> **Records for this task**

***

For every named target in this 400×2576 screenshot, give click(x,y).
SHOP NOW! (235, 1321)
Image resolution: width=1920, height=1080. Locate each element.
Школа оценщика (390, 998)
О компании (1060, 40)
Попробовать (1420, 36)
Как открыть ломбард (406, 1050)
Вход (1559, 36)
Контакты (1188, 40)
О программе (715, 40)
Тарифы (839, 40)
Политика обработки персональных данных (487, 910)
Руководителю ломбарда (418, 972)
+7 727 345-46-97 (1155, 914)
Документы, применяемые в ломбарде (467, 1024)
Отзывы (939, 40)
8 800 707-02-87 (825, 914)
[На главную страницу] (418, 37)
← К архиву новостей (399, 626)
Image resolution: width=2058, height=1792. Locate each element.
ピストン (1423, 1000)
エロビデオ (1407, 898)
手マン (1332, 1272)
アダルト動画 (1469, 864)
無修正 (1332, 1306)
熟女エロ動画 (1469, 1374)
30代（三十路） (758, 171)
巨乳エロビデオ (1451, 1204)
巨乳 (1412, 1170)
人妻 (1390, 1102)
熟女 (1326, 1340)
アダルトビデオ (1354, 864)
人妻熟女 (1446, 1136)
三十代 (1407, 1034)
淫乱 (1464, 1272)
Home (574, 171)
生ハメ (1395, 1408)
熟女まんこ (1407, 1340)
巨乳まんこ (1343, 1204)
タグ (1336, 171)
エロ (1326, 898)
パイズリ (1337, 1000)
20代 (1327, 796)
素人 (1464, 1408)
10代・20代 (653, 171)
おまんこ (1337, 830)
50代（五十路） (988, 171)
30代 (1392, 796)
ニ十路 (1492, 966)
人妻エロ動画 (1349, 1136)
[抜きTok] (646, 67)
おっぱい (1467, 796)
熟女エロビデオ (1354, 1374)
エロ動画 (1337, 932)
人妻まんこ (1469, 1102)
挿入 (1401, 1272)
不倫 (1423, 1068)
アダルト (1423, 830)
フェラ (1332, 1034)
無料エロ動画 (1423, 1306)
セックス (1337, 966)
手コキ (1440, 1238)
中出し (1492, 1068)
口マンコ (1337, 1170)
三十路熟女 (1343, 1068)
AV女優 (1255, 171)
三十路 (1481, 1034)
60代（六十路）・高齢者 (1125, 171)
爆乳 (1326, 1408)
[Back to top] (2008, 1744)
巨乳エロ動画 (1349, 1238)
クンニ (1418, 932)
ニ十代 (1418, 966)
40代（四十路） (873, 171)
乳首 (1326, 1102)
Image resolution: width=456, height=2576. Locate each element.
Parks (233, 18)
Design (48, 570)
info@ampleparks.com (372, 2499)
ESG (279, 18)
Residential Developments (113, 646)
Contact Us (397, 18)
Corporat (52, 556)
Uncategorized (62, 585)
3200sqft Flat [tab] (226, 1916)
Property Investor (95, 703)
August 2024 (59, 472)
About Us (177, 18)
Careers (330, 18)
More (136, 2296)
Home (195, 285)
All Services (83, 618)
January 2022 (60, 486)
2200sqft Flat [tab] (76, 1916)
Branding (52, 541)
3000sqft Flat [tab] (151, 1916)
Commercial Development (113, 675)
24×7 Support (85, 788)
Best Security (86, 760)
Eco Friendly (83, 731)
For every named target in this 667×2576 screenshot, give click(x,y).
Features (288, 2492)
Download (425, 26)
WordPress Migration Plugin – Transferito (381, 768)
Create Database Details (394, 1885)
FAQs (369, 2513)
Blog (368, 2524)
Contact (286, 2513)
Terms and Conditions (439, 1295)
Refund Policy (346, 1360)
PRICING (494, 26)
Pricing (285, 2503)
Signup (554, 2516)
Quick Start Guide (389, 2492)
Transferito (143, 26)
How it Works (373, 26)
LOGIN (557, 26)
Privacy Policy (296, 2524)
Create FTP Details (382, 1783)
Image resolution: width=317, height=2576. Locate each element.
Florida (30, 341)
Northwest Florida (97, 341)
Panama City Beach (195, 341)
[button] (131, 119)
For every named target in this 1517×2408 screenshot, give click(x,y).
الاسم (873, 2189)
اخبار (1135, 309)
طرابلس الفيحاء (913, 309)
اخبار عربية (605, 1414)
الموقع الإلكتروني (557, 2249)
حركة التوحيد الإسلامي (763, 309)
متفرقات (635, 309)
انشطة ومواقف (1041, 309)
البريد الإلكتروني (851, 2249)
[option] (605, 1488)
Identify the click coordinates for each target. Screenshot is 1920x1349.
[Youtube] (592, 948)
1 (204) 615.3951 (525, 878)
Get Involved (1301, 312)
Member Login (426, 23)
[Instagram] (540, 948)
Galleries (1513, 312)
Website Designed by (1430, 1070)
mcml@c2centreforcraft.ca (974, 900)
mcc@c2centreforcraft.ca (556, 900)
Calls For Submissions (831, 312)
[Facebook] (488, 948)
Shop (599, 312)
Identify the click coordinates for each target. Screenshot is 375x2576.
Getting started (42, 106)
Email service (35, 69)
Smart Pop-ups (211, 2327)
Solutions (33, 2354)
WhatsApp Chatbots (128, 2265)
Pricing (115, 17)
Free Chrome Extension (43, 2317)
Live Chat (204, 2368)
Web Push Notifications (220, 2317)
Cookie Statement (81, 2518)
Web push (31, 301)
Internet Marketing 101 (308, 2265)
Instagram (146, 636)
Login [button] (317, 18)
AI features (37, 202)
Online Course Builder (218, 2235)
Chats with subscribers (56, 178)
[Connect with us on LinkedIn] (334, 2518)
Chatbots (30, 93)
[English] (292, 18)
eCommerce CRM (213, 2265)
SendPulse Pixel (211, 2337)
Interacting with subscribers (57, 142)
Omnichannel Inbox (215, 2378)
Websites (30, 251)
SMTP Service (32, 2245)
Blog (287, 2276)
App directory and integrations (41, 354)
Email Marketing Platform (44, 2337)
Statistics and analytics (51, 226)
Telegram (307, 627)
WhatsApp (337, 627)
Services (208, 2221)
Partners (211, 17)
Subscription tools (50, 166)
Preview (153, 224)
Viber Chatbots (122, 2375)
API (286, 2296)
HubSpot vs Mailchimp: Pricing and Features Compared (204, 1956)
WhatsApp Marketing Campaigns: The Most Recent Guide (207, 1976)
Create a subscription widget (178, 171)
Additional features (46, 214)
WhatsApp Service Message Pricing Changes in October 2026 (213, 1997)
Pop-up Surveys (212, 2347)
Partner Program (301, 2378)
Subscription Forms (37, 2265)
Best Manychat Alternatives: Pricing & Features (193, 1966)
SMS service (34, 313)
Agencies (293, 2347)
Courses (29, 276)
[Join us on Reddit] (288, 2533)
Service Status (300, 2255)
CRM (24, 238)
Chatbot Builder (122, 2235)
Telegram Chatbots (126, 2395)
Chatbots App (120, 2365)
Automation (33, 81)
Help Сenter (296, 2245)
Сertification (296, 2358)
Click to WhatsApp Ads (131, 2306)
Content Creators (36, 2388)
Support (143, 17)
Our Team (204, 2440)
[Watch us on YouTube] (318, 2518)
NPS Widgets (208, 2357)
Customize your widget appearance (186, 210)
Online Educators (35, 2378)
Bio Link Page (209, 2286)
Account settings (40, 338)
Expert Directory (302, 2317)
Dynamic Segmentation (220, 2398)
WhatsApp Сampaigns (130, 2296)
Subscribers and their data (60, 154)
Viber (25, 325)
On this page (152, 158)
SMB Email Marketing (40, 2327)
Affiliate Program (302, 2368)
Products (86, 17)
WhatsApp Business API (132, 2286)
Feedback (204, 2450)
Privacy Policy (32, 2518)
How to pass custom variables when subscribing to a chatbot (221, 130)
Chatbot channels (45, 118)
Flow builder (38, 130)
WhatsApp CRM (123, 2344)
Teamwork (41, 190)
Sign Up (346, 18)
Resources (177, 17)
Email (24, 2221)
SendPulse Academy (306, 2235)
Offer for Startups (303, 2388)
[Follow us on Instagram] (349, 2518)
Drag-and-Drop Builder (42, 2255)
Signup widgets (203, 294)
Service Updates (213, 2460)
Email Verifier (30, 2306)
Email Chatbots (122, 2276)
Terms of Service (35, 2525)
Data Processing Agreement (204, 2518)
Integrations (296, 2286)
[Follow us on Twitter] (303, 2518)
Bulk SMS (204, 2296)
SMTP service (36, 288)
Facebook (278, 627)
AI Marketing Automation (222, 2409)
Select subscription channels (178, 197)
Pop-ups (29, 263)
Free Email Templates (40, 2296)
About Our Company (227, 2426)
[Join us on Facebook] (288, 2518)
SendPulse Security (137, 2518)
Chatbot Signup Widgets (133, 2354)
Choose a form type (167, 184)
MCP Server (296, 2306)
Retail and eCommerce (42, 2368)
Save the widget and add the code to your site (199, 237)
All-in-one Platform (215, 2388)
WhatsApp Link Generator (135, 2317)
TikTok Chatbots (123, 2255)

***

> **Task to carry out**
Exact reproduction is required. Give the lines of the data from its first line through the line containing "Руководителю ломбарда (418, 972)", and no others.

> **Task answer**
For every named target in this 400×2576 screenshot, give click(x,y).
SHOP NOW! (235, 1321)
Image resolution: width=1920, height=1080. Locate each element.
Школа оценщика (390, 998)
О компании (1060, 40)
Попробовать (1420, 36)
Как открыть ломбард (406, 1050)
Вход (1559, 36)
Контакты (1188, 40)
О программе (715, 40)
Тарифы (839, 40)
Политика обработки персональных данных (487, 910)
Руководителю ломбарда (418, 972)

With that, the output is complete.